
    allah gani gani rahmet eylesin.
  • 2010 yılında aydın’da 14 yaşındaki kızın, karnının şişmesi üzerine hastaneye giderek hamile çıkması haberi. bu da yetmiyormuş gibi babanın, “spermlerimi sürdüğüm bezi kızım vajinasına sürmüş ve hamile kalmış olabilir” şeklindeki açıklamaları... acaba dedim kendi kendime çocuk aklımla, acaba mümkün olabilir mi lan böyle bir şey?! babanın bu ifadesi üzerine dna testi yapılacağı söylenmişti, son durumu araştırdım ancak bulamadım. sanırım iğrenç bir olayın üstünü örttüler. şu anki aklımla düşünüyorum da, saçmalık ötesi bir açıklama ve altında yatan istismar.

    kaynak
  • sessiz bi sokakta yarali bi kopege kimsenin yardim etmedigi, yardimina sadce diger kopeklerin geldigi bi haber. benimse cocuk aklimda bile ceken adam neden yardim etmiyo sorusu kalmisti
  • çocukluk sayılmaz ama üniversiteye yeni başlamış, yurda yeni yerleşmiştim. haberi gördükten sonra bir kaç gün kendime gelememiştim.

    (bkz: go kart yapan kızın başının kopması)

_Sorular_
A. Haberlerle ilgili metinde madde işaretiyle başlayan her bölümün ilk üç kelimesini metindeki sırasıyla yazın.
B. Lütfen haberlerle ilgili metni son satırından sonra kaldığı yerden sürdürün.

_Verilen Liste_
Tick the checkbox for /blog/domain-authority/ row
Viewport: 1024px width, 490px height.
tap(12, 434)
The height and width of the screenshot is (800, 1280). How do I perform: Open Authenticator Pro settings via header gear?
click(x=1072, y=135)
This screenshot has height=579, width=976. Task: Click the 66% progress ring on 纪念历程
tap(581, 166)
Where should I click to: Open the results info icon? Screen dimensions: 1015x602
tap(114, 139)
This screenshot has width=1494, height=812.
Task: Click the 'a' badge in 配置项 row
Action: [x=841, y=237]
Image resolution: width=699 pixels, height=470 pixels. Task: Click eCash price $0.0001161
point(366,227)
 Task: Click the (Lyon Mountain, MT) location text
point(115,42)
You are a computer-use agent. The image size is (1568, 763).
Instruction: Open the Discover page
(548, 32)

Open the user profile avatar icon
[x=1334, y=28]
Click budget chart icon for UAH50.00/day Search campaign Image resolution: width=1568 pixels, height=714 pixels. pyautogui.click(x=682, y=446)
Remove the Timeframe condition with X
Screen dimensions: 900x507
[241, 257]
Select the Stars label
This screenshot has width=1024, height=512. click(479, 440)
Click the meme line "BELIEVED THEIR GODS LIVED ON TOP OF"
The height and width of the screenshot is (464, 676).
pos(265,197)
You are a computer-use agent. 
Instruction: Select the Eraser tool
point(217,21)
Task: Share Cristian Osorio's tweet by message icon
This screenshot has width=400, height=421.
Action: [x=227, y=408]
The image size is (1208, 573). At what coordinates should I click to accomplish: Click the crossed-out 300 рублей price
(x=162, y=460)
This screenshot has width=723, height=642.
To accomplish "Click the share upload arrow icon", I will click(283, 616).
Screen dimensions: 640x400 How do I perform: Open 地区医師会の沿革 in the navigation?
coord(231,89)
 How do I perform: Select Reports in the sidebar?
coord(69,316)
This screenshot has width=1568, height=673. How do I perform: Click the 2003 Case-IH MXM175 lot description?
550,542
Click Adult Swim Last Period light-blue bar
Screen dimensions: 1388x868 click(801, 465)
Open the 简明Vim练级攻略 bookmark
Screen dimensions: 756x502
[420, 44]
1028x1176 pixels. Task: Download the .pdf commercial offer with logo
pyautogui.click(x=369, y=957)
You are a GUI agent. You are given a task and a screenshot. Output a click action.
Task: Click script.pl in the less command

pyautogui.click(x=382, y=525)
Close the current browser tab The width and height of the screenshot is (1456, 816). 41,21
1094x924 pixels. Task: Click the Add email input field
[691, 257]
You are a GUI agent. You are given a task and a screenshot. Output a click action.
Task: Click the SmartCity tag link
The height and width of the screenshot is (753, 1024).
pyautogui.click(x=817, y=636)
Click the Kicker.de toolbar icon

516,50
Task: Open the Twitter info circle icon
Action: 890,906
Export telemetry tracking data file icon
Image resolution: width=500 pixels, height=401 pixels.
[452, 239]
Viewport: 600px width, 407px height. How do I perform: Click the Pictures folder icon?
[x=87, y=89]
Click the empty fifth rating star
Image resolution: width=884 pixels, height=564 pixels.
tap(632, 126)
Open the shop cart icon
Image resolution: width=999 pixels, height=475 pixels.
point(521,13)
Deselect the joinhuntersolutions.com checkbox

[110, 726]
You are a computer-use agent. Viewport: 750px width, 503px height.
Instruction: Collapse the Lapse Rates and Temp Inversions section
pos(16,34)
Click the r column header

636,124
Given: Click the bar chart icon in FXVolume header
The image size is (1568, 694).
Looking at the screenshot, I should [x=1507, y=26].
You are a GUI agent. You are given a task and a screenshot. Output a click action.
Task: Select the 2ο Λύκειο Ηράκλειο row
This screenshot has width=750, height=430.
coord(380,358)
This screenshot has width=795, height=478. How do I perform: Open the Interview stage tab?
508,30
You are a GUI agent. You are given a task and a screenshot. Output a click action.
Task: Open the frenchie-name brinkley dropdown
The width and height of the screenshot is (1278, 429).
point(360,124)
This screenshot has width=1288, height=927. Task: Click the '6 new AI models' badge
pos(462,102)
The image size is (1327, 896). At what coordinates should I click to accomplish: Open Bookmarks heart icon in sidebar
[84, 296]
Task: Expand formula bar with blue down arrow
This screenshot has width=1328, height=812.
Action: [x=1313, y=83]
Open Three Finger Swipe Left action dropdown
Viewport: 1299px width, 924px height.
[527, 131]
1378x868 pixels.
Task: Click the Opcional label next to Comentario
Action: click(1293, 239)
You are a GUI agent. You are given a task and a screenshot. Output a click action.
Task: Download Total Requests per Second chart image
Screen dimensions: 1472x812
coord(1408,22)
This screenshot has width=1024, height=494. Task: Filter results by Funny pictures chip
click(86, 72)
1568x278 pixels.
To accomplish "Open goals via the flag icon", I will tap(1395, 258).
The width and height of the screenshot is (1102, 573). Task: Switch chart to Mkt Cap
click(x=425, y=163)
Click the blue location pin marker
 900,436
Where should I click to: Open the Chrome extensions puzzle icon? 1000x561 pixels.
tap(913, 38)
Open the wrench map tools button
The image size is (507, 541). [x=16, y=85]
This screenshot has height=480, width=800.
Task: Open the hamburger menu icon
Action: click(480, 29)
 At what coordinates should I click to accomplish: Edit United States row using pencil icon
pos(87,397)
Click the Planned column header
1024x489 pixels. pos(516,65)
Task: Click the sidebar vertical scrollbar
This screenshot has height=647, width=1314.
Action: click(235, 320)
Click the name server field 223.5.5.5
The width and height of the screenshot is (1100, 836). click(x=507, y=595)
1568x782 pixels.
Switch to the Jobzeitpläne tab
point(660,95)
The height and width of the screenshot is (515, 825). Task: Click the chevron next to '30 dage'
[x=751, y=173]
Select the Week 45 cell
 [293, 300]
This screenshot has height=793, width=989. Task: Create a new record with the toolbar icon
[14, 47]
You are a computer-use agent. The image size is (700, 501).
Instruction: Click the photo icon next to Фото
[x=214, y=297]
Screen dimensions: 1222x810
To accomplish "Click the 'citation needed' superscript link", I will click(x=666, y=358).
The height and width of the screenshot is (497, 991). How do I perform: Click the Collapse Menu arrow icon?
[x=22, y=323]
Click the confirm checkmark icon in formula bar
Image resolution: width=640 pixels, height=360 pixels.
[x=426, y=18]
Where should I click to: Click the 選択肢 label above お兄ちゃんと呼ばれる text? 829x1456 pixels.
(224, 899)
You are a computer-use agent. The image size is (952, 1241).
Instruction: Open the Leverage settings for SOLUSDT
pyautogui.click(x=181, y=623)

_Problemlerin Cevapları_
A.
2010 yılında aydın’da
sessiz bi sokakta
çocukluk sayılmaz ama

B.
    internete bir kaç videosu düşmüştü. vücudundan ayrılan başını örtmek için üzerine sandalye koymuşlardı ve vücudu da henüz hareket halindeydi. titremesi falan gözümün önünden hiç gitmedi. nasıl canverdi kim bilir ya halen aklıma geldikçe içim sızlıyor elim ayağım boşalıyor...
  • haberin içeriğini hatırlayamamakla birlikte bir abinin, kavgalı olduğu kel bir adama çekiçle saldırıp kafasına kafasına saydırdığı bir haber vardı. 2002 yılı falan olması lazım.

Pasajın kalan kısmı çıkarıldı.